El acuerdo es duro para
Bashar el Asad y termina con todo tipo de especulaciones sobre si tiene o no y
si emplea o no armas químicas, lo que una delegación internacional de expertos
de la ONU definió como pruebas “abrumadoras” de que fueron usadas el 21 de
agosto en un barrio de Damasco donde murieron 1.429 personas por intoxicación
con gas sarín.
Asad deberá identificar
todos los depósitos de armamento bacteriológicos en el territorio nacional y entregar
en un plazo breve todo el arsenal a Rusia y EE.UU. que procederán a destruirlo
de inmediato.

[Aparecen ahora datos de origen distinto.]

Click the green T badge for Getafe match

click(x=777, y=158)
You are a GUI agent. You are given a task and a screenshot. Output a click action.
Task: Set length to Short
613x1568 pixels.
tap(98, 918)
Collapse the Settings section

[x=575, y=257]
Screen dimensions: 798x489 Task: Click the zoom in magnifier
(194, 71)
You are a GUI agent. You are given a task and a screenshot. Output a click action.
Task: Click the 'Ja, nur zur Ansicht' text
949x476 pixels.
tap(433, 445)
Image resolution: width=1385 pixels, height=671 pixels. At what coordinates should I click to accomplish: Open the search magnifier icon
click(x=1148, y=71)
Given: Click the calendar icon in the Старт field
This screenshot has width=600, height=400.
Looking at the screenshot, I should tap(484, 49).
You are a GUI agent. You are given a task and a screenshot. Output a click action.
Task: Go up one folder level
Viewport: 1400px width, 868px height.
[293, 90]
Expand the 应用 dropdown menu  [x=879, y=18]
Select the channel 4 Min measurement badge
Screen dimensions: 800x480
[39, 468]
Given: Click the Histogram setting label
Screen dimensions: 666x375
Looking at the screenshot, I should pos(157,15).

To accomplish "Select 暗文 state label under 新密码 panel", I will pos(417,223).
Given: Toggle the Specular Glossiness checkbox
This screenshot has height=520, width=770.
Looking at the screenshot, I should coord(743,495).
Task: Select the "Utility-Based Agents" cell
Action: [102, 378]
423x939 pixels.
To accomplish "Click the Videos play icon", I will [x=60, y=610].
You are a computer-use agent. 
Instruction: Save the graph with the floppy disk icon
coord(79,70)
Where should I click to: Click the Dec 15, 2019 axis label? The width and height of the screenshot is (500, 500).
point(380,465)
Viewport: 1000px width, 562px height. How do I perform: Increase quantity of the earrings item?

El acuerdo elimina toda intención de Obama de seguir buscando
consenso para atacar y al mismo tiempo blanquea una situación, ya que Putin
venía negando que el gobierno sirio estuviera usando armas químicas.
Aunque el tratado no lo plantea,
se abre un compás de esperanza para que los dos países sigan buscando soluciones
para detener la guerra civil, la más sanguinaria de las últimas décadas debido
a los crímenes de lesa humanidad cometidos tanto por el gobierno como por los
rebeldes; un escenario que excluiría a Asad del mapa político.
Lo más trascendente es que
este acuerdo revela que cuando existe voluntad política, hasta los problemas que
aparentan ser más difíciles y truculentos, también pueden ser superados.